Margo Kaplan z „The New York Times”, uważa, że potępianie pedofilii to nieuzasadnione ataki na ludzi chorych psychicznie. – Zatem pedofilia to nieporozumienie wynikające z niewiedzy – ironizuje portal HumansAreFree.
Portal cytuje zarazem naukową definicję, według której: „Pedofilia to intensywne, nawracające seksualne zainteresowanie dziećmi w wieku przed okresem dojrzewania”.
Tymczasem jak twierdzi dziennikarka NYT, pedofile nie mają złych intencji: „Połowa wszystkich osób molestujących dzieci nie odczuwa do ofiar dającego zadowolenie pociągu seksualnego”.
Według Kaplan drugim nieporozumieniem jest brak wiedzy na temat neurologicznego podłoża schorzenia. „Mózg pedofila nie jest zdolny do identyfikacji właściwych bodźców środowiskowych, które powinny wpływać na właściwą reakcję seksualną”.

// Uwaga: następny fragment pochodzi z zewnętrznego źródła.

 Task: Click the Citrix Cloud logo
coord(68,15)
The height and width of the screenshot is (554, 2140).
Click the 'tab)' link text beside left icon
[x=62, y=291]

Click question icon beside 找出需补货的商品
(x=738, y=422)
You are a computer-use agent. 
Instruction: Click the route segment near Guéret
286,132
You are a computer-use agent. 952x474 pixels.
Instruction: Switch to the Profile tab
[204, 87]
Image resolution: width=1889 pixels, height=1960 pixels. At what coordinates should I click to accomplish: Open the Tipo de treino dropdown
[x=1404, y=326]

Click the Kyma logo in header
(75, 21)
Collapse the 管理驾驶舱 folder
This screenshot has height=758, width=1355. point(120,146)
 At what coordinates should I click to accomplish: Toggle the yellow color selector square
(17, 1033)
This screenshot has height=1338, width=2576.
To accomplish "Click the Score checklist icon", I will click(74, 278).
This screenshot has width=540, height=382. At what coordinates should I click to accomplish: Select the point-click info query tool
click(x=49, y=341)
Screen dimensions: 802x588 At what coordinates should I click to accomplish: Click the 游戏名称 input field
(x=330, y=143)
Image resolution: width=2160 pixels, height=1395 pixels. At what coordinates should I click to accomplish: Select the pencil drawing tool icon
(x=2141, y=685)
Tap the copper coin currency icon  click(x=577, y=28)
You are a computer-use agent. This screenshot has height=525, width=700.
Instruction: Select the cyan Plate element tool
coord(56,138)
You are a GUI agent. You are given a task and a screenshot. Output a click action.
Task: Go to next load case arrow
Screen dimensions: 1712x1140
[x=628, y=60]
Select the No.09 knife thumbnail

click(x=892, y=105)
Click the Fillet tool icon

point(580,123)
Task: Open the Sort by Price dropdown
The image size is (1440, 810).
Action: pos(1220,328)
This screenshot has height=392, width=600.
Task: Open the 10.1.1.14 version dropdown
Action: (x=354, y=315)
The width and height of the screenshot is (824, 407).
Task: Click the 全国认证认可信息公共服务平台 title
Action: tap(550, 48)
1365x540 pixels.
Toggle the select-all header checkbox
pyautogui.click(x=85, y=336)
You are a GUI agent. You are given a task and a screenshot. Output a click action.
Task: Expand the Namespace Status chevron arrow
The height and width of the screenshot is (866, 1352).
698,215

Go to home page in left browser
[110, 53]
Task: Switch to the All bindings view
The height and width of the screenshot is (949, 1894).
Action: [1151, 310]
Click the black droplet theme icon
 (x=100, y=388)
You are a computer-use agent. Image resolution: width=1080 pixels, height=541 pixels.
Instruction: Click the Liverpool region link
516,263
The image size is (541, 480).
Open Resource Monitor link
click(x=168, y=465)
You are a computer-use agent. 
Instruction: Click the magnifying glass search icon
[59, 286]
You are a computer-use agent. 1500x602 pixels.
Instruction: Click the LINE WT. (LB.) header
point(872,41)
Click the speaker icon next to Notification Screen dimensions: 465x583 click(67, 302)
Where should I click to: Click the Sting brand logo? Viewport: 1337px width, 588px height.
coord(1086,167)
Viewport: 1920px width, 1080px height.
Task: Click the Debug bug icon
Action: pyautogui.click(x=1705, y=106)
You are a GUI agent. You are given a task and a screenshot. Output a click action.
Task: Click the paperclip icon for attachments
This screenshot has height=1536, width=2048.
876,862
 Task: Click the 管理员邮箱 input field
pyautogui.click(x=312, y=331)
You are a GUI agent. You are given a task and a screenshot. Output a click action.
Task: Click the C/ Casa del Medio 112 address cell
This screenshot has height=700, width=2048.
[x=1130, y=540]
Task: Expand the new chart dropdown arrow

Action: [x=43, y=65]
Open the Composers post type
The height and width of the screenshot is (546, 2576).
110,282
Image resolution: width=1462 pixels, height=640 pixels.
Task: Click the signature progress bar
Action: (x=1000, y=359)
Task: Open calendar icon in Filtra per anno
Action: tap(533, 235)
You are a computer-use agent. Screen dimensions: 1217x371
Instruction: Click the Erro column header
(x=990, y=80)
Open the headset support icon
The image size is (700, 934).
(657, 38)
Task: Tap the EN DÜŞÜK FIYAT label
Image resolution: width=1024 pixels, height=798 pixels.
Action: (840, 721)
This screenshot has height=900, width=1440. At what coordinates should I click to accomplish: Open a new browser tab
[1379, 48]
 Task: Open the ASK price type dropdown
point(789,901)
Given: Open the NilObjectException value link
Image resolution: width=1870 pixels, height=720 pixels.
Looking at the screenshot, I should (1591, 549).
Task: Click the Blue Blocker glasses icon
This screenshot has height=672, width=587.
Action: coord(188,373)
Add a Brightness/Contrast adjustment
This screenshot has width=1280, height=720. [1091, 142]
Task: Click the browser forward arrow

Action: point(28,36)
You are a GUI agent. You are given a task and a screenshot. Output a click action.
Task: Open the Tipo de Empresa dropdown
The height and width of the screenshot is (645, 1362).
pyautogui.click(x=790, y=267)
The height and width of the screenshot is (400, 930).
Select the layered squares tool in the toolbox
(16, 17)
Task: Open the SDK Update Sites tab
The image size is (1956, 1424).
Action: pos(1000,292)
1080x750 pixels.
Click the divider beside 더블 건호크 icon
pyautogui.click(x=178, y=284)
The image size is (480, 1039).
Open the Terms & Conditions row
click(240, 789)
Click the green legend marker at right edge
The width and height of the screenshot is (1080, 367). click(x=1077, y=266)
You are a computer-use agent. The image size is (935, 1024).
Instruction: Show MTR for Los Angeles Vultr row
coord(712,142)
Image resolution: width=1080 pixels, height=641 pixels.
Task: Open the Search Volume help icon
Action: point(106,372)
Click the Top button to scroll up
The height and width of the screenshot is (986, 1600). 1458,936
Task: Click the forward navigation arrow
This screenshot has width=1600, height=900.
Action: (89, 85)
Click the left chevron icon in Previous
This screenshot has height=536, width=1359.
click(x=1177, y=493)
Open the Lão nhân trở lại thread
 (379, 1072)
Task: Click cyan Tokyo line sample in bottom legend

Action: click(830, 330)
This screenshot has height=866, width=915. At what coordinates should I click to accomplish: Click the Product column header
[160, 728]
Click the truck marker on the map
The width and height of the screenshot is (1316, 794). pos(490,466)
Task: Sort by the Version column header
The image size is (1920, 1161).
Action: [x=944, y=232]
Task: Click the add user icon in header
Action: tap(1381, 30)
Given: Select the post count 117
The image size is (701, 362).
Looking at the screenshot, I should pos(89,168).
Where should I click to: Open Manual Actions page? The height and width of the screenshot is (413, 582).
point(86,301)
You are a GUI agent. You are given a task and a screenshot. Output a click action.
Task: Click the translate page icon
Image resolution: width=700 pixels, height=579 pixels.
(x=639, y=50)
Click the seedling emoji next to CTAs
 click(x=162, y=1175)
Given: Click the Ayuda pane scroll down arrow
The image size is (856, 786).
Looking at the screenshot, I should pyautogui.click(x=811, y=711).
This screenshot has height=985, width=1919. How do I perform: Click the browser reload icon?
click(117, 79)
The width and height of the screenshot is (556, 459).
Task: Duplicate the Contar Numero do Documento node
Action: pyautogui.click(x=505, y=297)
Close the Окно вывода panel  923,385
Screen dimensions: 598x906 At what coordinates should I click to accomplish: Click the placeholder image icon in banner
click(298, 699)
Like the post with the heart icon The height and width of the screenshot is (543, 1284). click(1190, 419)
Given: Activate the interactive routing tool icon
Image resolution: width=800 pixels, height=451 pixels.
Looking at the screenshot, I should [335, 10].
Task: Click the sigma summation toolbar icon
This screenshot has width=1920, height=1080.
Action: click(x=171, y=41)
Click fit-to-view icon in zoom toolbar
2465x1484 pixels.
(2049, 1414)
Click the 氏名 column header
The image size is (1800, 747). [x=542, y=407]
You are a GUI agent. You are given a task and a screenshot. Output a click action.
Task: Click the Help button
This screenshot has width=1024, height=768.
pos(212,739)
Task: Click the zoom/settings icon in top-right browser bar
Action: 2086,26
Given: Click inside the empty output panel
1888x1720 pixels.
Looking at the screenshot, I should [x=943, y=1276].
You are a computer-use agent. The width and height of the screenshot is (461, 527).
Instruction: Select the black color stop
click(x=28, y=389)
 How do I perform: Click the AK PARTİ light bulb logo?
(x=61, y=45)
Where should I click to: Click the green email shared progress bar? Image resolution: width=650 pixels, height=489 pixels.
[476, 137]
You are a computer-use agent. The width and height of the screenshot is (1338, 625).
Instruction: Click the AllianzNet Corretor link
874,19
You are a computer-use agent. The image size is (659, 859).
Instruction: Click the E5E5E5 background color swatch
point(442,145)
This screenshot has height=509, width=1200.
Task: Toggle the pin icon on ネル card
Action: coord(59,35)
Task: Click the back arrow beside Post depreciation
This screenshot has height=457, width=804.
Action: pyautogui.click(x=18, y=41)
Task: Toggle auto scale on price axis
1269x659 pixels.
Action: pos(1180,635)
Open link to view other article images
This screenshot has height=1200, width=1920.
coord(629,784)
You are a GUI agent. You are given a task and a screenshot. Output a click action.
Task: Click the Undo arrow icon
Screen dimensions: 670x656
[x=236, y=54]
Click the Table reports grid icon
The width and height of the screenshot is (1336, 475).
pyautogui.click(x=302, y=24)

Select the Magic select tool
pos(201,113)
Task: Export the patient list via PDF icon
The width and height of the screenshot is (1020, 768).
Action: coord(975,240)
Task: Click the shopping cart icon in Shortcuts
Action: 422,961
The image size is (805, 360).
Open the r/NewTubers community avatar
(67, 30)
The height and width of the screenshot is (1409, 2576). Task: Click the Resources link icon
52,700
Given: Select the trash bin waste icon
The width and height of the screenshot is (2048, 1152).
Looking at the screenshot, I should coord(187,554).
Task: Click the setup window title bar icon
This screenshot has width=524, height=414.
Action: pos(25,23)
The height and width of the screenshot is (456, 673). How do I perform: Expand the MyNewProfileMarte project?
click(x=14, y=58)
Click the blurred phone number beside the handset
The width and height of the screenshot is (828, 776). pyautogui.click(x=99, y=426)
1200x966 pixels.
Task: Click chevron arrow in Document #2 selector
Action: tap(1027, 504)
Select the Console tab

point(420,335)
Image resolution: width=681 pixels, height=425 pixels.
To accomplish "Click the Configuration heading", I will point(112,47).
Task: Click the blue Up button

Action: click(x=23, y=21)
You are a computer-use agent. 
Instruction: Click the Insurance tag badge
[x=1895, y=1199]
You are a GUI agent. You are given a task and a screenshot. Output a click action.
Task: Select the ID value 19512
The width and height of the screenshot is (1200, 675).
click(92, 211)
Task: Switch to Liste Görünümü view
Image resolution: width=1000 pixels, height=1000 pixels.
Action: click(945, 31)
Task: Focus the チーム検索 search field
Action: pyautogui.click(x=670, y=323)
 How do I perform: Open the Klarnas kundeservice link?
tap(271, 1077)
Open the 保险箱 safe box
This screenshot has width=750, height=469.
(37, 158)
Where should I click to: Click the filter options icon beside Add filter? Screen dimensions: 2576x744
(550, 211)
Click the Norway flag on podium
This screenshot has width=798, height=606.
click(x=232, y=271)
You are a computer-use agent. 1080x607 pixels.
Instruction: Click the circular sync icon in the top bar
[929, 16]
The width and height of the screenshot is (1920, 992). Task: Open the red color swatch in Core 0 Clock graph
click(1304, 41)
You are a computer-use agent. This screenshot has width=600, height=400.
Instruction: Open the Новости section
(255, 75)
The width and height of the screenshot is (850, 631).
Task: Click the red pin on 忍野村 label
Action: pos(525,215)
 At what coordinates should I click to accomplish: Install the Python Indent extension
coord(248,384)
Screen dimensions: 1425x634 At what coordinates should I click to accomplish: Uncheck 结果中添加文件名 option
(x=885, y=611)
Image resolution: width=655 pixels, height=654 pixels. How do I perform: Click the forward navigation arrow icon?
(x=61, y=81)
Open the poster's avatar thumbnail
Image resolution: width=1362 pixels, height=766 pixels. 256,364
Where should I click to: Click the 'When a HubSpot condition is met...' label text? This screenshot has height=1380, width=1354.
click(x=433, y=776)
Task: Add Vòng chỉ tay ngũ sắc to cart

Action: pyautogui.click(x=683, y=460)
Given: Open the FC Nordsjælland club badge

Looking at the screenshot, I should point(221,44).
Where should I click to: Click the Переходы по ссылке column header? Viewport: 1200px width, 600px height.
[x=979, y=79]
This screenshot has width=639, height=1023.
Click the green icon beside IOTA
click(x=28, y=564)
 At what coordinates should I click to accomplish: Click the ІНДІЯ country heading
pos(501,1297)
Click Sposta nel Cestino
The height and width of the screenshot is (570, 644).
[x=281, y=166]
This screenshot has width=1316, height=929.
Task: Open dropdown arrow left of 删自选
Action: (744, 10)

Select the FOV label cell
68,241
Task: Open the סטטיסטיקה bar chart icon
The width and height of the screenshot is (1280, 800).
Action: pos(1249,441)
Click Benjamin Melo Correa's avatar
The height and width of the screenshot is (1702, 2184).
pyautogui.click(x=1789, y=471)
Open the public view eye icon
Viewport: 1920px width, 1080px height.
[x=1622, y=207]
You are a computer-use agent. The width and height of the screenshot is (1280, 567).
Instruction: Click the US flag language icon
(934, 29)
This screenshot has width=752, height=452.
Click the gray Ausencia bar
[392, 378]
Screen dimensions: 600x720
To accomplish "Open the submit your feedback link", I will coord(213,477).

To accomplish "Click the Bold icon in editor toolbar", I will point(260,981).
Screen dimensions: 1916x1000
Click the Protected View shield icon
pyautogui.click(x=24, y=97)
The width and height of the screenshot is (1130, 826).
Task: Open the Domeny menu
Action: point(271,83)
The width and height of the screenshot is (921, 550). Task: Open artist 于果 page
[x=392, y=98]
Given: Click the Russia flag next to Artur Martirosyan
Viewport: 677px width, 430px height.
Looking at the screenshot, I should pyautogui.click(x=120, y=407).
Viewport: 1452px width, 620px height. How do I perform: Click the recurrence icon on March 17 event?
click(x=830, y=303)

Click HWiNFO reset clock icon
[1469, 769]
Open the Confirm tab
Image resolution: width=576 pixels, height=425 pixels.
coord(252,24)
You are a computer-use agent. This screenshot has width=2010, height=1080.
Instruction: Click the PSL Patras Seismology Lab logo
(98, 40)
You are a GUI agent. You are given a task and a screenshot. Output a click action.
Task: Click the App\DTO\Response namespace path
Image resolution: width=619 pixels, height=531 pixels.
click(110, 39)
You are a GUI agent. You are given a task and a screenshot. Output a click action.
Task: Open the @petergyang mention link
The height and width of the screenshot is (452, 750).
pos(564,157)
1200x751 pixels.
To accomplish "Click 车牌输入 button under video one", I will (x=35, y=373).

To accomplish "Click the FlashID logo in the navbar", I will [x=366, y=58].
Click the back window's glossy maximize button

Dlatego zdaniem „NYT” piętnowanie pedofilów, a szczególnie ich karanie, tak jak za czyny kryminalne, jest krzywdzące. W związku z tym, MAP czyli osoby przyciągane przez nieletnich powinny być prawnie chronione.
– Czyny i zachowania pedofilskie należy podciągnąć pod działanie ustawy o niepełnosprawności oraz jej rehabilitacji – proponuje liberalny dziennik. Tymczasem jak informuje HAF w 1975 r., „Kongres wyraźnie wykluczył pedofilię z wykazu chorób objętych ustawą”.